“Societing”, l’ultimo libro di Giampaolo Fabris, contiene un pesante j’accuse rivolto alle imprese che faticano a modificare i loro comportamenti continuando a puntare su un’apparenza che non è sostanza, su una logica di persuasione piuttosto che di relazione.
In un’intervista rilasciata a “La Stampa” Fabris, guru della società dei consumi, docente di Scienze della comunicazione all'Università San Raffaele, che dal ‘77 monitorizza i cambiamenti socioculturali della società italiana, lancia accuse pesanti alle imprese. Riporto i passaggi che mi sembrano più significativi, soprattutto per ridefinire il ruolo dei comunicatori d’impresa, che dovrebbero essere i primi promotori della nuova cultura della “relazione” e della “responsabilità”, ancora lontana dall’essere condivisa.
«Societing», neologismo di sociologia e marketing, contiene provocazioni lanciate a imprenditori che, nella società postmoderna in cui il consumatore non è più subalterno, tantomeno fidelizzato, ma un informatissimo poligamo a caccia di esperienze, si affidano a strumenti ormai inadeguati come le ricerche di mercato.

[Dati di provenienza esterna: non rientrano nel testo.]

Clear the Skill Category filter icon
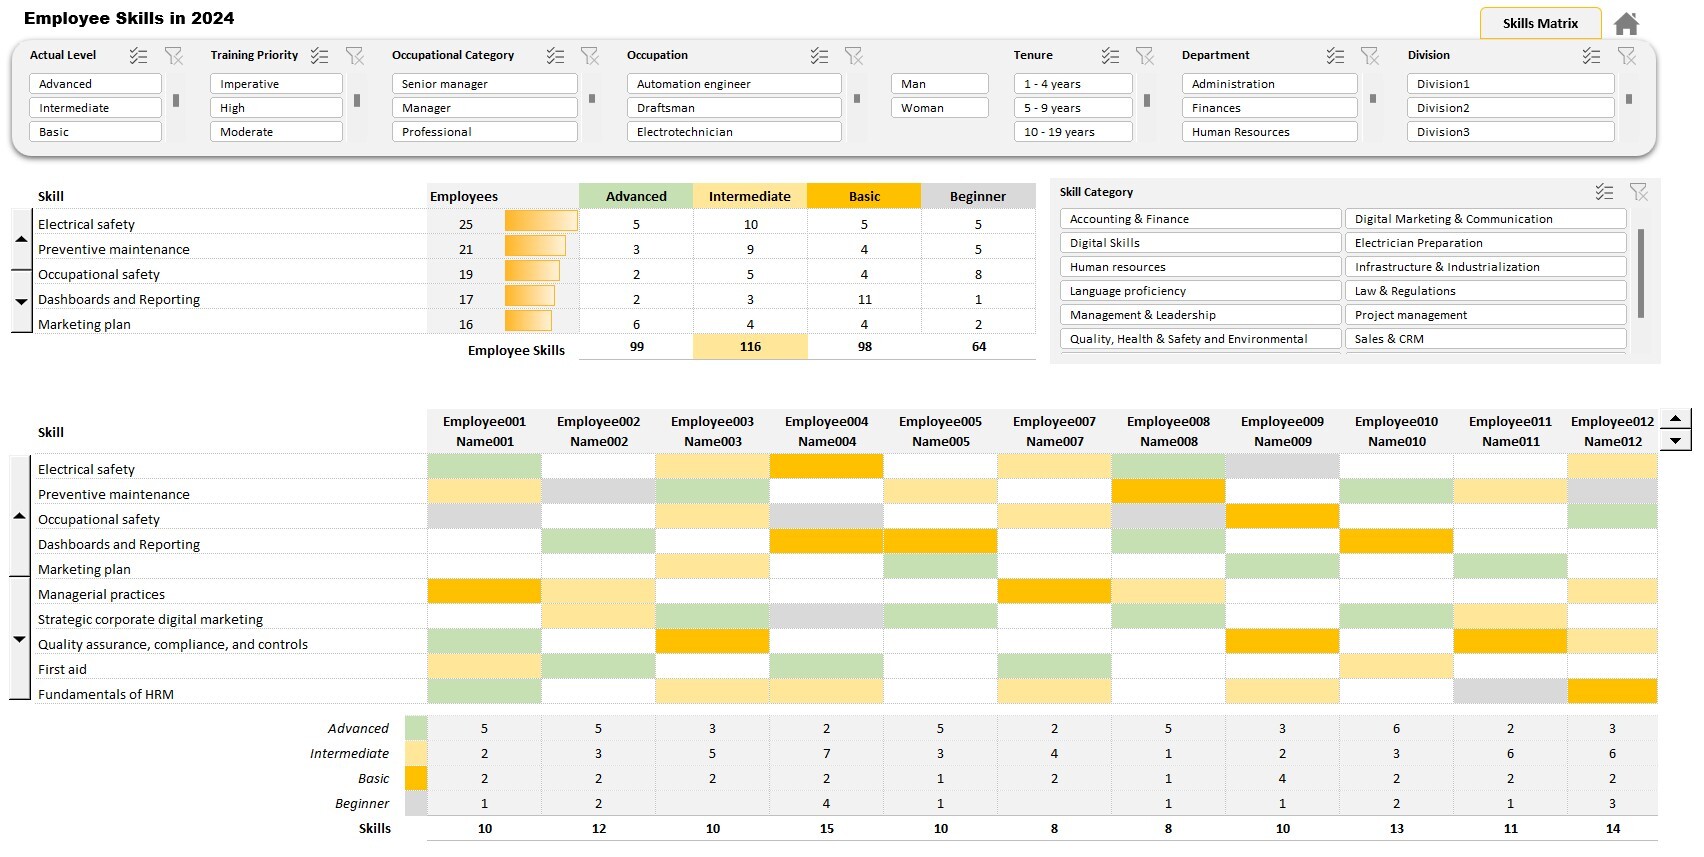[x=1638, y=192]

«Il marketing è una scienza morta, ormai chi spende sceglie da solo».
Fabris punta il dito sulle griffe Made in Italy che applicano ricarichi enormi sui loro prodotti tacendo sulle condizioni di sfruttamento di chi la produce. Ma non solo.
«Nessun moralismo, mi preoccupo di difendere il nostro sistema d'imprese. Reagire con una insensibilità che sfiora la connivenza a scandali come quelli sul Brunello di Montalcino, è un errore drammatico. (…). Societing vuol dire responsabilità sociale dell'impresa che deve rendere conto del proprio operato. Nel libro cito i focus group che abbiamo fatto nei supermercati durante gli scandali Cirio e Parmalat. Nonostante avessero ottimi prodotti, abbiamo registrato un atteggiamento di astio verso questi marchi. Cirio e Parmalat erano vissuti come colpevoli di aver carpito la buona fede di tante famiglie».
«La crisi dei consumi è un fenomeno congiunturale, io faccio un discorso strutturale. Dietro al fallimento di tanti prodotti c'è anche la mancanza di conoscenza del passaggio epocale che stiamo vivendo. Quante previsioni di certi sociologi si sono rivelate sbagliate! Prevedevano una società fatta da un enorme corpaccione di ceti medi omologati, una società tutta orientata alla modernità. (…) Nella società postmoderna e neobarocca c'è invece una dirompente voglia di comunità; sono sorte vere e proprie tribù attorno ai nuovi totem, le marche o le modalità di consumo; il mercato è un luogo di conversazione e il consumatore è un individuo "flâneur". Il nomadismo, la citazione, il mélange sono veri simboli di quest'epoca. Non solo. C'è una incredibile esplosione di polisensorialità, non solo il tatto, ma anche l'olfatto è decisivo nelle scelte. Negli ultimi anni la leadership del mercato delle cere e dei detersivi si è giocata sulla capacità di offrire una gamma di essenze. (…)
«Prendiamo tutta l'economia low cost: è ben più che vendere a prezzi stracciati; 19 milioni di italiani sono collegati a Internetogni medio consumatore possiede un livello alto d'informazioni e, navigando di sito in sito, sceglie dal divano all'albergo per le vacanze. Le aziende italiane non hanno capito questo fenomeno».
«La vera via è quella coinvolgimento del consumatore nella produzione. L'esempio è Wikipedia, l'enciclopedia redatta in progress e gratis da milioni di esperti amatoriali. A Times Square la Nike ha installato un megaschermo sul quale i passanti, via sms, potevano progettare la loro scarpa ideale; il nuovo boy friend di Barbie è stato progettato da due milioni di persone».
«Ogni volta che si parla di "non etica" il marketing è in prima fila sul banco degli accusati. Non ha senso finanziare l'orso bianco e, poi, produrre accessori sfruttando il lavoro di tanti poveracci».
Niente mezze misure, insomma. Piuttosto la constatazione di un dato di fatto che, paradossalmente, non è noto proprio a chi, con gli strumenti a disposizione per "monitorare" e "sondare", dovrebbe seguire i cambiamenti, se non addirittura anticiparli.
Il che ancora una volta dimostra che "ascoltare" è diverso da "sentire" e che "vedere" è diverso da "guardare". E che questa differenza non è solo un bizantinismo semantico ma indica atteggiamenti manageriali opposti: chi sa ascoltare ha un futuro, chi si ostina a non farlo non andrà lontano.